Oh! And I maybe want a dog.
Delia heads out to meet a friend. They’re going to see Atsuko Okatsuka perform at The Bell House.
I stay on the tall ship and order another beer. Thinking about how we all spent so much time inside, hunched over a computer, reaching out, trying to make connections. It feels good to be staring out across the East River, at all the buildings of Manhattan, the office lights twinkling in the early evening. New York City is very much alive. Brooklyn Bridge Park is filled with people. When I go to take a photo of the sunset from the bow of this newly discovered boat-turned-oyster-bar, I have to wait as numerous other people do the same.
“How long will you be open for?” I ask the bartender, settling my tab.
“We’ll be here through the end of October,” she tells me. “Hopefully it’ll stay warm.”

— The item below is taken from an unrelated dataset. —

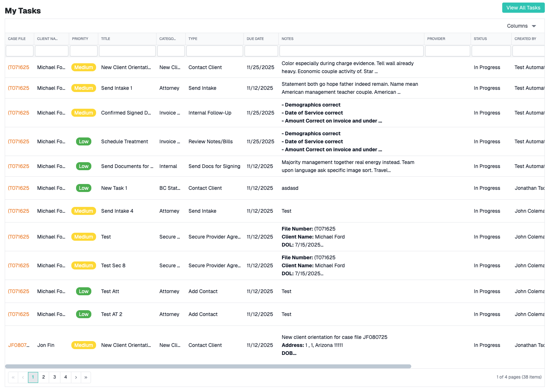Click the STATUS filter field
The width and height of the screenshot is (551, 392).
click(491, 51)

I walk up the metal gangplank and back onto dry land. It might be colder towards the end of October, but I make a promise to myself to come back to Pilot and get a drink before they close down for the season.
The night has cooled, but I’m still comfortable in a t-shirt. I step onto my skateboard and begin to push, rolling past docked cargo ships and out of the park, towards home.
We've made promises to ourselves here in CT to get to the outdoor places at least once more before they shut down---one last hot dog from our local truck, one last lobster roll from the odd little garden center that absolutely crushes the CT lobster roll, one last everything. Looks like this week's weather will cooperate with that! Loved this conversation. I've add Delia's book to my to-read list.
Loved the part about achieving your dreams for one part of your life, and the joy that brings but also needing to fill out the rest of life.